Supplied data:
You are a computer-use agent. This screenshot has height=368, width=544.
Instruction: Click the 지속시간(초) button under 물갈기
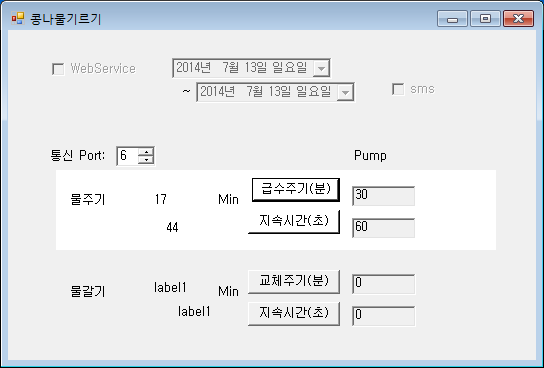tap(294, 314)
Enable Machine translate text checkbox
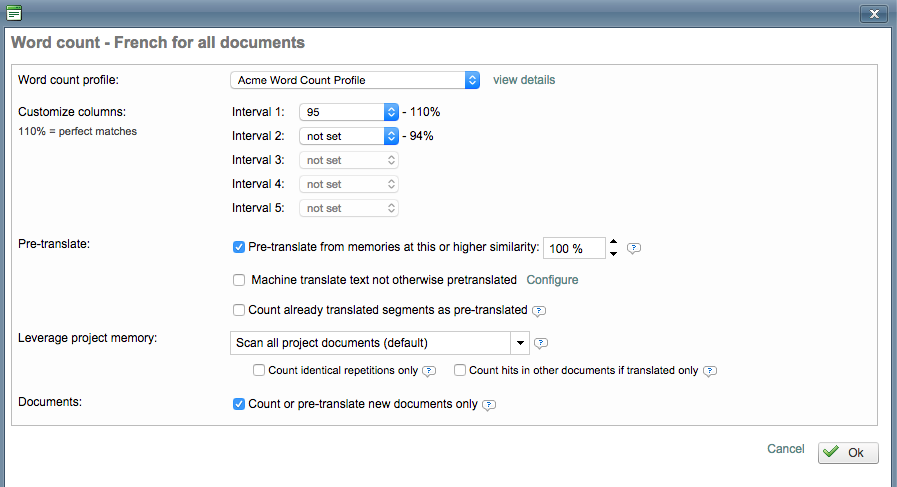 coord(238,280)
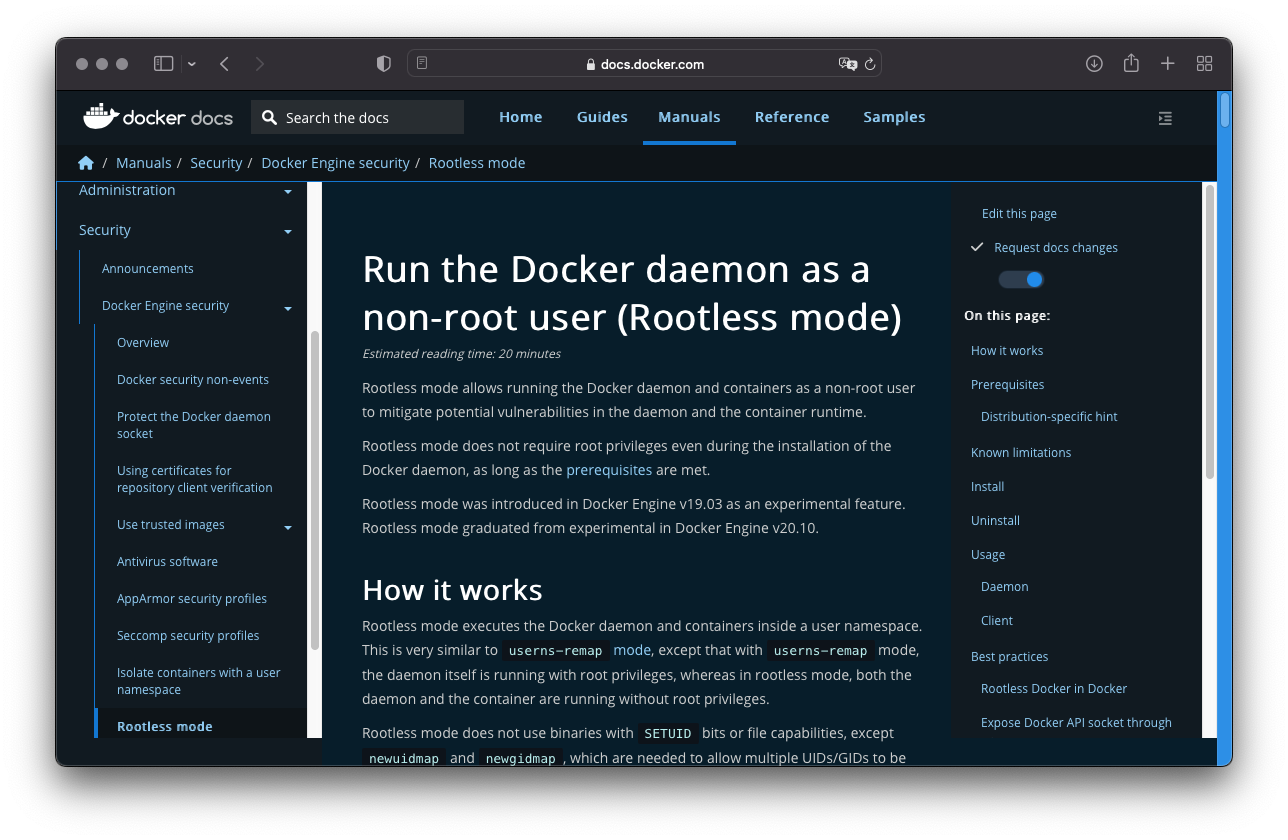
Task: Switch to the Reference tab
Action: click(x=792, y=116)
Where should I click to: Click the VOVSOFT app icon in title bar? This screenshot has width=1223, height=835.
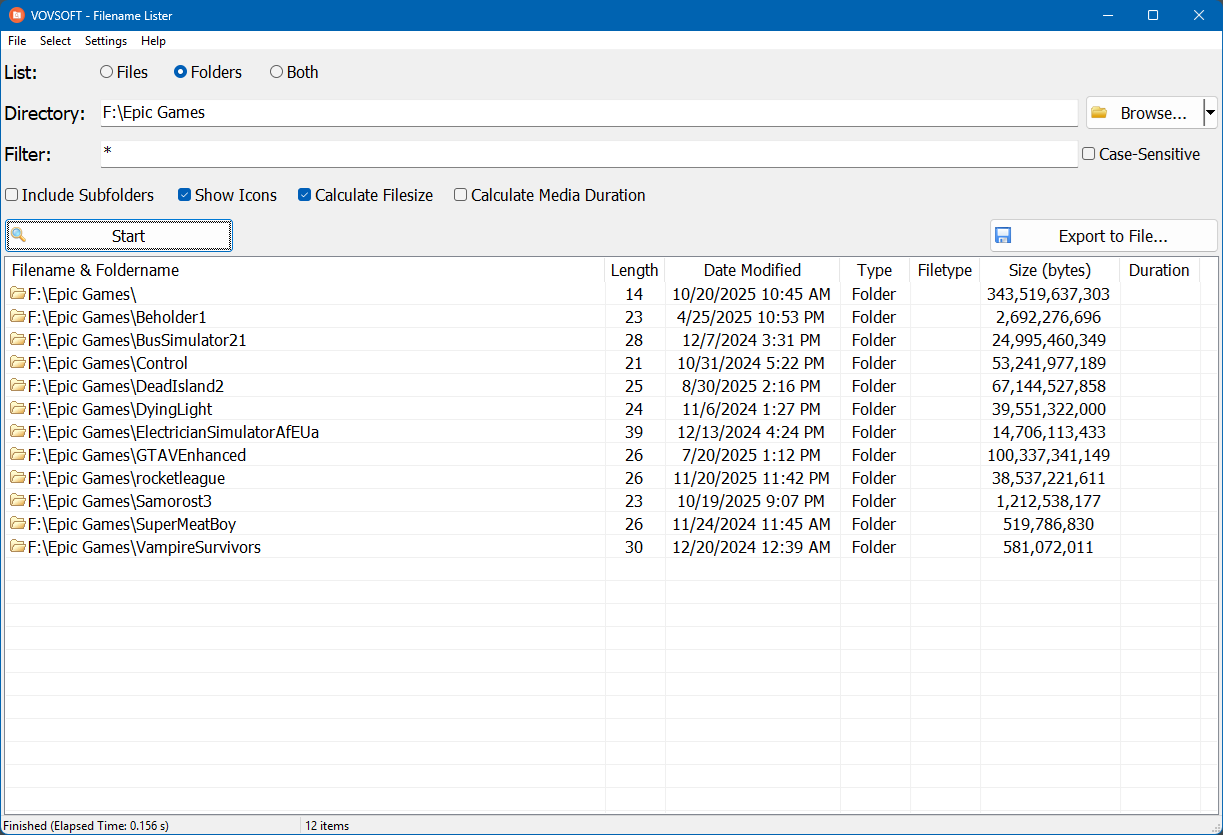point(16,15)
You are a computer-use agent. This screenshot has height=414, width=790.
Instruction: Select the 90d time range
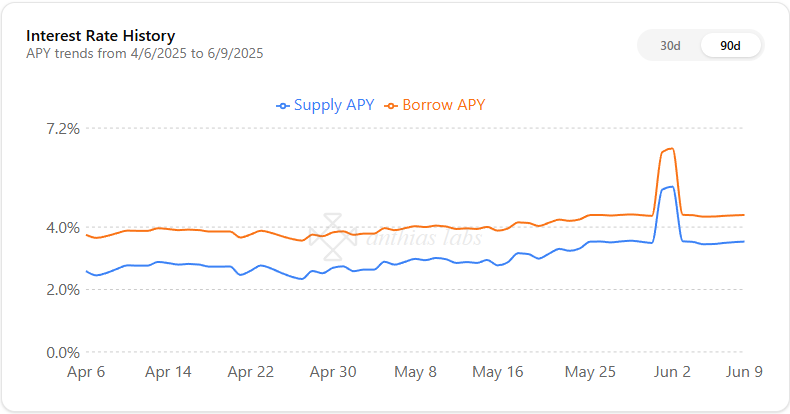point(730,46)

Exercise details: Check each line of the listing above for the string "computer". Report only how many have it.

Task output: 2